While Huawei has yet to reveal the full numbers for the six-month period, it also reported 14 percent growth in its operating margin, saying it anticipates a strong full-year 2018 result.

Across its carrier business, Huawei said it is focused on 5G along with 4G LTE Advanced solutions, along with its intent-driven networks, cloud, datacentre, and Internet of Things (IoT) offerings.

"Ultimately, the shared goal is to help carriers future-proof their businesses by enabling all-cloud networks, connecting more people and things, and building out network infrastructure," Huawei explained.

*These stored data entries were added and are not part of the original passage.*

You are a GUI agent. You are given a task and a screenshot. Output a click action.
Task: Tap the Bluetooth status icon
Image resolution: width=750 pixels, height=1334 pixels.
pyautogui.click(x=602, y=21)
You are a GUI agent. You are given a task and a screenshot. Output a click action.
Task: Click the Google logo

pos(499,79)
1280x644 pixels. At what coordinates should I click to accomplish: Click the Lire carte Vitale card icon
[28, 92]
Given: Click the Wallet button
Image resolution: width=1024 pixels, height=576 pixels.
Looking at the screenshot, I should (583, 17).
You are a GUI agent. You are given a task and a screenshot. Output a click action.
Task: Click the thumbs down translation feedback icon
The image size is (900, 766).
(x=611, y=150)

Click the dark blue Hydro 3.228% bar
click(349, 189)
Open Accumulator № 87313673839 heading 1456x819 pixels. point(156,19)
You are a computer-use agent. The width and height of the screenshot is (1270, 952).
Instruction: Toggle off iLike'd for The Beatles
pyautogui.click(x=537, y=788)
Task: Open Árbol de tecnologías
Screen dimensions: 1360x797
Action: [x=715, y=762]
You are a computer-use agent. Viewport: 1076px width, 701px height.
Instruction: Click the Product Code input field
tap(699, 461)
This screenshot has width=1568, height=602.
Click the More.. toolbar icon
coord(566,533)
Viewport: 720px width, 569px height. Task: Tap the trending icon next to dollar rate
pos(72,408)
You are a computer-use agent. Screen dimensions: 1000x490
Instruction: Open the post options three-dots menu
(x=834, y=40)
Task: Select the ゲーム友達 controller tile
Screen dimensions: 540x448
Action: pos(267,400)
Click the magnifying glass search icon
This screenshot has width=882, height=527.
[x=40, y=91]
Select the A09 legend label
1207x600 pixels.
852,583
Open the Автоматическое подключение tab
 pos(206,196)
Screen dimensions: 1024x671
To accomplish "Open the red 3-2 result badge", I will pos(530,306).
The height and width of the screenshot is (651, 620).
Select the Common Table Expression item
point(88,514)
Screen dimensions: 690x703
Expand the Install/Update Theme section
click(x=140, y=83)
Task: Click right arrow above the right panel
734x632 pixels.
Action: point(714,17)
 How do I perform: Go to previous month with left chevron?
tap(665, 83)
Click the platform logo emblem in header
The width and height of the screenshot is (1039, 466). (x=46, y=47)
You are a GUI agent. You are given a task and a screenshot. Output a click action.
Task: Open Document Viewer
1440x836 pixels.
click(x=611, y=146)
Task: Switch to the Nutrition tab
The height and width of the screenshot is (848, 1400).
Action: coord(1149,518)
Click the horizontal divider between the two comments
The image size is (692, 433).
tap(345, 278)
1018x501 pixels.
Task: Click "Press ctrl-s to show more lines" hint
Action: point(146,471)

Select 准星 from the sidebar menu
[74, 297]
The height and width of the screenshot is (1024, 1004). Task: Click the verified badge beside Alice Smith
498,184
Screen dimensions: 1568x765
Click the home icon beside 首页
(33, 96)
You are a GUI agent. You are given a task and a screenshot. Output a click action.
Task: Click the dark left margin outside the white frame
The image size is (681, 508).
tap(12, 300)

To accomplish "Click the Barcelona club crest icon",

In its enterprise segment, Huawei said it will continue delivering IoT, artificial intelligence (AI), big data, cloud, and datacentre services to government and enterprise customers across energy, transportation, finance, and manufacturing in particular.

"By building open ICT platforms, OpenLabs, and platforms for global marketing, training, and services, Huawei is attracting more and more partners, enabling joint innovation, and building an ecosystem around joint customer services," the company added.

During 2018, Huawei said it has so far launched EI Intelligent Twins, which enables AI "practical application" across industrial businesses; announced a network cloud server labelled C3ne, which it said improves performance to the tune of tens of millions of packets each second; and received Payment Card Industry Data Security Standard (PCI-DSS) certification for Huawei Cloud, as well as Level 4 Classified Cybersecurity Protection with the Chinese Ministry of Public Security regulations.

Lastly, its consumer business saw the company launch the Huawei P20 smartphone series, the Huawei MateBook X Pro, and new GPU technology during the half.

IDC this week also revealed that Huawei surpassed Apple in global smartphone shipments during Q2, with the Chinese tech giant shipping 54.2 million smartphone during the quarter while Apple shipped 41.3 million units.

Samsung retained the top global spot, however, shipping 75.1 million units.

Read more: Paranoia will destroy us: Why Chinese tech isn't spying on us

Huawei had in April announced full-year net profit of 47.5 billion yuan for 2017, up 22.7 percent from the 37.1 billion yuan reported a year earlier, attributing the result to its smartphones, enterprise solutions, and the digital transformation across industries.

The Chinese networking giant brought in 603.6 billion yuan ($92.5 billion) revenue during the year, up 15.7 percent from 521.6 billion yuan in 2016.

The use of Huawei technology in telecommunications infrastructure has been facing national security concerns in both the United States and in Australia, however.

In response, Huawei's Australia CEO George Huang told ZDNet last month that the company handles no personal data, when asked about recent calls for the technology giant to be barred from taking part in 5G rollouts due to concerns over sharing data with the Chinese government.

"Huawei doesn't own, doesn't manage, doesn't operate any data," Huang told ZDNet.

"Huawei is just a network equipment vendor to the operators. Operators, they manage, they operate the network. The application of Huawei is to support our customers -- that means operators -- to build the system to manage those things.

"Huawei is just a vendor of the pipeline."

Last month, the United Kingdom's National Cyber Security Centre (NCSC) also found several low-priority security issues in its annual evaluation of Huawei's Cyber Security Evaluation Centre.

However, the NCSC overall found Huawei to be providing "unique, world-class cybersecurity expertise".

"Due to areas of concern exposed through the proper functioning of the mitigation strategy and associated oversight mechanisms, the oversight board can provide only limited assurance that all risks to UK national security from Huawei's involvement in the UK's critical networks have been sufficiently mitigated. We are advising the National Security Adviser on this basis," the report said.

"Until this work is completed, the oversight board can offer only limited assurance due to the lack of the required end-to-end traceability from source code examined by HCSEC through to executables use by the UK operators."